Zambia 2010


Victoria Falls – “The Smoke that Thunders”

Coming back to Livingstone for the second time was only a slight detour that provided a beautiful setting for my birthday, a cheap place to research 4×4’s for our South West Africa adventure and a chance for Sarah to see some antique water feature down the road.. We were staying at the bizarrely named “Fawlty Towers” guesthouse for a week which had free Wi-Fi, swimming pool, nice bar and was self catering. No Basil or Manuel to be seen though. The self catering provided us with ample time to prime our cooking skills before we set of to Botswana, Namibia and South Africa with our 4×4, gas stove and tent. We spent a couple of days relaxing and catching up with the world before embarking on a mission to find a cheap but reliable 4×4 rental company. Not easy to do as the World Cup was around the corner and most companies had full bookings, but in the end after a lot of searching and emails we found not only the cheapest around but one that was free for the time we wanted. For my Birthday we had a very relaxed time, cocktails for breakfast followed by watching DVD’s and then with a slap up steak dinner in a local restaurant. A great day relaxing and now my second birthday on the road, this time last year I was in Laos.
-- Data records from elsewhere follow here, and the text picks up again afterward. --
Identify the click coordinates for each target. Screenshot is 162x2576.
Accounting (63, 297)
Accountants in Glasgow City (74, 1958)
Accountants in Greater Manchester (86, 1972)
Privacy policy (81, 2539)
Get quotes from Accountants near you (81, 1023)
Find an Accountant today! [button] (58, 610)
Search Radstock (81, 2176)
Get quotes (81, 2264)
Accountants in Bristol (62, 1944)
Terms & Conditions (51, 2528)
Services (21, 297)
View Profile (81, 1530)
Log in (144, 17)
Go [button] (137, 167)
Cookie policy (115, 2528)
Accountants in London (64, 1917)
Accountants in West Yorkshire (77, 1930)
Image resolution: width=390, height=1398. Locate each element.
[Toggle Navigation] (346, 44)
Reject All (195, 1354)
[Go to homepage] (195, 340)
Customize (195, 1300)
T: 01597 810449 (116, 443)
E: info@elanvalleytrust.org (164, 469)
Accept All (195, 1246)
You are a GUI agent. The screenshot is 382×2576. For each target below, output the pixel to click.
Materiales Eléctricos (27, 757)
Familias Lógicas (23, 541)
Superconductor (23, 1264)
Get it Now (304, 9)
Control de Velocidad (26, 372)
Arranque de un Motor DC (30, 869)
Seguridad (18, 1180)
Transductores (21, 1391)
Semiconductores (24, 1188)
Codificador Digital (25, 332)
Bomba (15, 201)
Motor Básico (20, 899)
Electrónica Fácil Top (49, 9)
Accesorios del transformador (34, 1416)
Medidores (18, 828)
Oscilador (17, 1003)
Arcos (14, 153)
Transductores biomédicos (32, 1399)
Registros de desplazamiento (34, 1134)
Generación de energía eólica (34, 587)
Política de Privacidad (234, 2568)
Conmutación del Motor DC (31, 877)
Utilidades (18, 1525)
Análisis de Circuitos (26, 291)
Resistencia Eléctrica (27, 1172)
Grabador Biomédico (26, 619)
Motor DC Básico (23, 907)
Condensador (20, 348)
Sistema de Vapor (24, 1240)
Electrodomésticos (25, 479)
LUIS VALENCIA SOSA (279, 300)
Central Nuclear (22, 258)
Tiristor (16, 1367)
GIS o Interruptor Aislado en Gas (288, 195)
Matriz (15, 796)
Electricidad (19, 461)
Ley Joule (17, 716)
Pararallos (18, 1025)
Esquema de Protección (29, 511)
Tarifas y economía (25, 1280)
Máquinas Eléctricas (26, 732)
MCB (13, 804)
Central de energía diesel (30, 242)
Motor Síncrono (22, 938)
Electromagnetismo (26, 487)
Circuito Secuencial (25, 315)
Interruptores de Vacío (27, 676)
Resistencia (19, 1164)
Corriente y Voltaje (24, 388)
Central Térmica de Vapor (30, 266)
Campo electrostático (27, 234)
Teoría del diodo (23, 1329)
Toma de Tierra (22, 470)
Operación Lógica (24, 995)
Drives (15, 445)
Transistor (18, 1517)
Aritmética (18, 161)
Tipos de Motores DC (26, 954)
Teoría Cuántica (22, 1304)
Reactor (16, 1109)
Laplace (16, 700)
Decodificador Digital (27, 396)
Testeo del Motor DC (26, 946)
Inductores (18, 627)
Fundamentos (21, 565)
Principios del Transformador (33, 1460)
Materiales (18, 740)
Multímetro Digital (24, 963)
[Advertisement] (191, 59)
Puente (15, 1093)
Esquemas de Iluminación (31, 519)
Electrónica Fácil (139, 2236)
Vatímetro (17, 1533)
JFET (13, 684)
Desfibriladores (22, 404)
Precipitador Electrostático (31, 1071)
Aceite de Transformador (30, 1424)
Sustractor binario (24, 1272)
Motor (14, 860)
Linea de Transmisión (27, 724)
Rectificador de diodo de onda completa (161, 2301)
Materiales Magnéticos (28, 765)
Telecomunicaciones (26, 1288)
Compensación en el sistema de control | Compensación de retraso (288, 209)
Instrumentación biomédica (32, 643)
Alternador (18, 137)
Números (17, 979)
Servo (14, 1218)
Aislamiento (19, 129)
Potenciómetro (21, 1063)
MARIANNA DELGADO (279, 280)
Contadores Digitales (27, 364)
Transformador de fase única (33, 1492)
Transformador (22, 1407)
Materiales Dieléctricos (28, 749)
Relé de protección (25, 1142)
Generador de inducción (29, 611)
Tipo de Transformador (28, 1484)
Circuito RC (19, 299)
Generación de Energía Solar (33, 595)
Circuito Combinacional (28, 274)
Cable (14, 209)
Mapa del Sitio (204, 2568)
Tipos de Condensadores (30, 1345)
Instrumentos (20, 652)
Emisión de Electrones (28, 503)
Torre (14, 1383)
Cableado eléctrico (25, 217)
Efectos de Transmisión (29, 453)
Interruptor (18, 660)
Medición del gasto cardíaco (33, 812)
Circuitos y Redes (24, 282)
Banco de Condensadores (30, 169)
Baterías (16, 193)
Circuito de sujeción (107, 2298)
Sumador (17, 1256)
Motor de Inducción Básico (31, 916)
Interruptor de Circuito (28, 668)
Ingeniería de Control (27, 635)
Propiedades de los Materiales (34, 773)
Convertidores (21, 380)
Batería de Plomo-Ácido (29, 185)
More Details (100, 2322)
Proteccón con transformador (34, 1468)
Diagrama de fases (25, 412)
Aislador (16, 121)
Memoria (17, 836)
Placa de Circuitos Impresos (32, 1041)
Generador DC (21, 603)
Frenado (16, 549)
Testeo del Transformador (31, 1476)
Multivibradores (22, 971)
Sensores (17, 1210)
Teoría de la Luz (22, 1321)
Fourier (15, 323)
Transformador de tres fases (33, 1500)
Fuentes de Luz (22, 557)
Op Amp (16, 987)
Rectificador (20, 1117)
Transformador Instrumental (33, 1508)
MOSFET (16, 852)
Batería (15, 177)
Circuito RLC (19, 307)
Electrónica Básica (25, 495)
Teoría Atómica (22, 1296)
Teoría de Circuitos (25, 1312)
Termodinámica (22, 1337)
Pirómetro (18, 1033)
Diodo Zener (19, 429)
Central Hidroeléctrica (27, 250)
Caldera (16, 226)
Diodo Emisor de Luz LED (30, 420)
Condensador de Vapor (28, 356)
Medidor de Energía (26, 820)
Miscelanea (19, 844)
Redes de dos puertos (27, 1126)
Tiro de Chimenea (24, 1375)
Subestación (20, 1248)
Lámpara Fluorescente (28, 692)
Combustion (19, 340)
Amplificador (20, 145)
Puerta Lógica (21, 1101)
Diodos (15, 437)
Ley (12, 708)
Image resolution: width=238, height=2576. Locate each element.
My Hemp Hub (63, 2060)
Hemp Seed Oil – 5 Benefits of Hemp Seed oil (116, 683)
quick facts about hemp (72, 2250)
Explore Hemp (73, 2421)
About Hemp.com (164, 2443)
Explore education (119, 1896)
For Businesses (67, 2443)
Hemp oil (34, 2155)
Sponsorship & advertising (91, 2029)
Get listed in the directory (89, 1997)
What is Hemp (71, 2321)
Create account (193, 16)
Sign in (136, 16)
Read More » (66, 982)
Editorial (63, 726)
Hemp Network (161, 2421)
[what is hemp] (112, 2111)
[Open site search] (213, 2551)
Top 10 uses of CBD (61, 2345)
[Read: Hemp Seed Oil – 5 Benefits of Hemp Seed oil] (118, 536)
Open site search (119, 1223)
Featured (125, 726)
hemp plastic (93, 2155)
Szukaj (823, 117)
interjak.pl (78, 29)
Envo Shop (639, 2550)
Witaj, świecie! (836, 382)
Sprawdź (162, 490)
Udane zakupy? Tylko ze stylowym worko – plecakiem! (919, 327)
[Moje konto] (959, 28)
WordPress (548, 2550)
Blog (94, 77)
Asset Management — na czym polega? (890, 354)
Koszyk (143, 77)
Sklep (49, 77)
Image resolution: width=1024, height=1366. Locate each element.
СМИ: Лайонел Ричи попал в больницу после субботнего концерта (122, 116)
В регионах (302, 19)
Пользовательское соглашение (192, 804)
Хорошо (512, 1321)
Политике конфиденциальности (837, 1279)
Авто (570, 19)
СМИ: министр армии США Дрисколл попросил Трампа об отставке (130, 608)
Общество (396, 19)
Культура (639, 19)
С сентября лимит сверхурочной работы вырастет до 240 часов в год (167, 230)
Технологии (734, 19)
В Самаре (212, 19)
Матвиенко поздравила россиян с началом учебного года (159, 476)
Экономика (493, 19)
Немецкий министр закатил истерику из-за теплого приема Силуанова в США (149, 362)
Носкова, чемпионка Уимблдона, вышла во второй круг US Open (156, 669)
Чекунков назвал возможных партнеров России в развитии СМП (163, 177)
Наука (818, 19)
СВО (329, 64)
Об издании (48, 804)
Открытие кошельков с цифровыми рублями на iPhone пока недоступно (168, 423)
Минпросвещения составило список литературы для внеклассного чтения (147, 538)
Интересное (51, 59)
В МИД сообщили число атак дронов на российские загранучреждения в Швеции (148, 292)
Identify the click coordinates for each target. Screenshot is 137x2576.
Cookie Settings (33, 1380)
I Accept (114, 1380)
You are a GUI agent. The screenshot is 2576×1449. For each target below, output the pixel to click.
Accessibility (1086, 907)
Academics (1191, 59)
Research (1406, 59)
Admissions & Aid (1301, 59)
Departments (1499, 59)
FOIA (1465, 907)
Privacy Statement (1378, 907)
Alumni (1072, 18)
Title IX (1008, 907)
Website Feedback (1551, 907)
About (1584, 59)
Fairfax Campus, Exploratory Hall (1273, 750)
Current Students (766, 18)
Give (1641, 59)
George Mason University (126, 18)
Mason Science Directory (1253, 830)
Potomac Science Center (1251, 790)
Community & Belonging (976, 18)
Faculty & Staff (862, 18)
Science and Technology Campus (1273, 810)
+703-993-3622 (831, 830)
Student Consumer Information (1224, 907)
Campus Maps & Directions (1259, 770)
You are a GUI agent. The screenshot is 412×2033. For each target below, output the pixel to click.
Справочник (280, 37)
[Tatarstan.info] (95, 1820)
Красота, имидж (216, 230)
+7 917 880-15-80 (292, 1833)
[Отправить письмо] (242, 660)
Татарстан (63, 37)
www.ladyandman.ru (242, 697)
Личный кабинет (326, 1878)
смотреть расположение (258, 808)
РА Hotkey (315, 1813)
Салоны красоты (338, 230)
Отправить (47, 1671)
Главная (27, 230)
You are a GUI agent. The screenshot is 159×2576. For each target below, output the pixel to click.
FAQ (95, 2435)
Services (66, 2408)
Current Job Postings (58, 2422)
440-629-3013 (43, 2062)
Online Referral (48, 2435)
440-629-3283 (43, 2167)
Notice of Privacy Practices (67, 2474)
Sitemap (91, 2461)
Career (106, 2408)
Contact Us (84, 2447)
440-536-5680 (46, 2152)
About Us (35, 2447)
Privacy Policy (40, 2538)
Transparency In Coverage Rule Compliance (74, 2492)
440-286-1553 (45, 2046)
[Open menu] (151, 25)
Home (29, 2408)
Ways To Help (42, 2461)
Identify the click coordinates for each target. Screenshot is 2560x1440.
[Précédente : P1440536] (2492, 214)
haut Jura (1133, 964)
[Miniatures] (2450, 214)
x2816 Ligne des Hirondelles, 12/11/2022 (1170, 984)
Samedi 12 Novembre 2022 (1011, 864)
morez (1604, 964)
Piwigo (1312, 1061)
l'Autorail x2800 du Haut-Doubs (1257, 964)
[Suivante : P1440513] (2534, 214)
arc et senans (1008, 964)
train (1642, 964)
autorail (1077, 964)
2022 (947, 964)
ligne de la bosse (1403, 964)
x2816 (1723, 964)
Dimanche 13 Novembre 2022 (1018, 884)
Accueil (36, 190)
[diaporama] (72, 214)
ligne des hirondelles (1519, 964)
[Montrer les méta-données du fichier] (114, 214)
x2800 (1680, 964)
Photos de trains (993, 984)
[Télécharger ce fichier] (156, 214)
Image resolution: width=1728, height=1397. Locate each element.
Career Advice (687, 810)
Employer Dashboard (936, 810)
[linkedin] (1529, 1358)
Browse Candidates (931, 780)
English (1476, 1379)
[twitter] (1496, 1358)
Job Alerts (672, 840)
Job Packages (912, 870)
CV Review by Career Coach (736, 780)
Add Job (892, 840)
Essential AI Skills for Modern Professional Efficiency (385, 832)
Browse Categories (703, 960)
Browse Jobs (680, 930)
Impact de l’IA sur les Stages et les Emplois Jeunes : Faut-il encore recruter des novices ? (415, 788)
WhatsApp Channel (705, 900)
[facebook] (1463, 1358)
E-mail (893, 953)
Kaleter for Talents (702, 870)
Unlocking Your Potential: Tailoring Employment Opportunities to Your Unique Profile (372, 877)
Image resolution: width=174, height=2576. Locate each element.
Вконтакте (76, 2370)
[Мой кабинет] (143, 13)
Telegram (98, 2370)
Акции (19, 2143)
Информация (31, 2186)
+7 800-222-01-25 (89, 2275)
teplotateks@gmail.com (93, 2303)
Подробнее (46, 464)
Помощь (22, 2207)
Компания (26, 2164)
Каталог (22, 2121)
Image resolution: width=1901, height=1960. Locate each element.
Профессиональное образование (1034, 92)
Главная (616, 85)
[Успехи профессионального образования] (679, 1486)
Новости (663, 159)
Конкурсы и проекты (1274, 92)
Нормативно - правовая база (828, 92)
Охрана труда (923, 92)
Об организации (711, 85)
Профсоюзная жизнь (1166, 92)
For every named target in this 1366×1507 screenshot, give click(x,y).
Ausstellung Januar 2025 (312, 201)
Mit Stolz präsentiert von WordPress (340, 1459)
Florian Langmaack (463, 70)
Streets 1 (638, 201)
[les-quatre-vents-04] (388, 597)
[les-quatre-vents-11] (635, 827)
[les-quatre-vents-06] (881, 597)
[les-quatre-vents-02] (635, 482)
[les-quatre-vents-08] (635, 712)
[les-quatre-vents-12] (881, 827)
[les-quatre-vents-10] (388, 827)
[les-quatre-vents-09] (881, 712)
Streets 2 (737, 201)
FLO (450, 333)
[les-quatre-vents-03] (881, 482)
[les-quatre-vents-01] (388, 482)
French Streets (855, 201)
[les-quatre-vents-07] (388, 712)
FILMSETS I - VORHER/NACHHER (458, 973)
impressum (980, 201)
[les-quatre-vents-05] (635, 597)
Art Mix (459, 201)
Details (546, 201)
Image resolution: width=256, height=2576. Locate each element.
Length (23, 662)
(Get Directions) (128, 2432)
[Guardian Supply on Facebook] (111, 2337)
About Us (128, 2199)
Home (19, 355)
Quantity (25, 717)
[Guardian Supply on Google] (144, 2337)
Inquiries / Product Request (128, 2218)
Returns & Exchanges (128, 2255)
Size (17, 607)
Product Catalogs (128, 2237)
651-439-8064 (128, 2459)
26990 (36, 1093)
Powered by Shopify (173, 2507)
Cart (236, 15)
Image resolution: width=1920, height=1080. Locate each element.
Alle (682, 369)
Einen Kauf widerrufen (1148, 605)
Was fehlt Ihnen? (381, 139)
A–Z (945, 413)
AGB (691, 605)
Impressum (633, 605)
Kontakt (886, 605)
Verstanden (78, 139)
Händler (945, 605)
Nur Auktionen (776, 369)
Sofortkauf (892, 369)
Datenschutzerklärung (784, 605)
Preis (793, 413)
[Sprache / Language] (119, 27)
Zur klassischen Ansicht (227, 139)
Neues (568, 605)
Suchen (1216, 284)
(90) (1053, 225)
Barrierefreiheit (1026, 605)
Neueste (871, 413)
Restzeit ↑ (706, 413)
The following day we ventured down to Mosi-oa-Tunya – “the Smoke that Thunders” aka Victoria Falls. Located on the Zambezi River that separates Zambia from Zimbabwe the 1.6km long and 61m – 120m high waterfall is one of the biggest in the world. The falls were first discovered by legendary explorer and missionary Livingston in 1855. The falls gush out an amazing 55 million liters of water per second and the force and power of the falls as you stand in front of them is immense. We were there at the end of the rainy season so the falls were at their most powerful and as we walked by the falls the downpour from the mist was breathtaking. We were sodden within the first few minutes and crossing the narrow bridge to see more of the falls on the Zambian side became treacherous. After half an hour we were soaked through but the experience of being so close to this thundering giant was awe inspiring. No better way to dry out than to walk to the Botoka Gorge and to watch Sarah jump 111m off the bridge on a bungee cord. With an ear piercing scream she completed the same bungee I had done around a month ago! Even watching Sarah do the jump my made my heart race and pump the same way it had done when I had done it. Adrenaline still pumping we enjoyed a few beers that night in celebration of her feat of nerves of steel.

Livingstone is a pleasant town if not a little shabby but around you it is easy to see that the people here enjoy a much better standard of living than in neighbouring countries. One thing that makes this apparent is the better roads, shops, cafes and restaurants as well as the number of women wearing fashionable wigs (of all things!!). You still have the dry air and dust to remind you that you are still in Africa though! However, with all Africa one thing remains constant – women breastfeed their children everywhere and at any time. Children strapped to the backs of their Mum’s are quickly whisked to the front to enjoy a spot of refreshment. One thing about African kids (and there are millions of them everywhere) is that they are well behaved, all grow up very fast and whenever you travel your eardrums aren’t pounded to death by these hordes of screaming children. In fact during our travels we only once came ac ross an unruley little child!

We enjoyed or last remaining days in Livingstone reading, eating, relaxing and getting things in order before we headed back to Jo-burg to pick up the 4×4. We had one last overnight and most of the following day bus through Zimbabwe back to Jo-burg which was pleasant only due to the lack of people on board where we were able to spread out and enjoy a good night’s sleep as we ventured through the dark countryside. We spent one more week in Jo-burg waiting for our 4×4 to be ready whilst stocking up on supplies for our long journey ahead where we would be in our 4×4 for 2 months and take us through Botswana, Namibia and back into South Africa for the World Cup.